課題:
維摩経を扱った本文を読み、次の問いに答えてください。
(a) 伊集院さんは、維摩経を振り返って何を教えられたと述べていますか。
(b) 仏教が説くところでは、自分という枠が強いほど我々はどうなるとされていますか。
(c) 指南役は、どのような法人の代表を務めていますか。

本文:
=======

伊集院さんは、維摩経を振り返って、在家の在り方を教えられたと言う。例えば、研究者の人が、世の中のことなんて一切関係なく、籠ってひたすら研究だけしていたい!というと、それも一つの在り方だけど、社会生活で見た事が、あっ、これって自分が研究してることとつながるんじゃない?と、より自分の大切にしている世界に厚みを与えたりする気がすると。
指南役は、これはりっぱなお仕事で、これはつまらない行為っていう枠をはずしてみると、世界が違って見えたりする、何回も出てきたが、世俗の中に紛れてこそ悟りがあると話す。さらに、どこにも逃げ場がないんだ!っていう気がする、今を引きうけて・・
というメッセージだと思うと。また、仏教が説くように、自分という枠が強いほど我々は苦しむ、自分というものを守るために、いつもバリアを張っている、それを外すために、人の世話をしたり、されたりするっていうことを考えてみようじゃないかって提言している。
“お世話上手 お世話され上手”という言葉を使って、指南役は高齢者の介護施設を運営しているNPO法人代表をしている。そこで気づいたことがあるよう。ある年代から急にお世話されるのが苦手な世代があることに。だんだん都市化するにつれて、人に迷惑かけたくない、迷惑をかけなければ自由という価値観は美徳ではあるが、傲慢でもあると言う。自分というバリアをおろして、人のお世話になるのに達者になっていかなければならないのでは、そして、この維摩経が説くように、次々と枠を解体・再構築して生きていけっていうのは我々にとって大きな知見・ヒントじゃないかと締めくくる。

=======

提供資料:
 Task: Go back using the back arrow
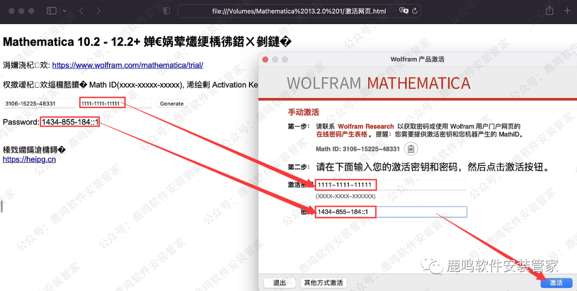81,11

=======

本課題の解答:
(a) 在家の在り方です。
(b) 苦しむとされています。
(c) 高齢者の介護施設を運営しているNPO法人です。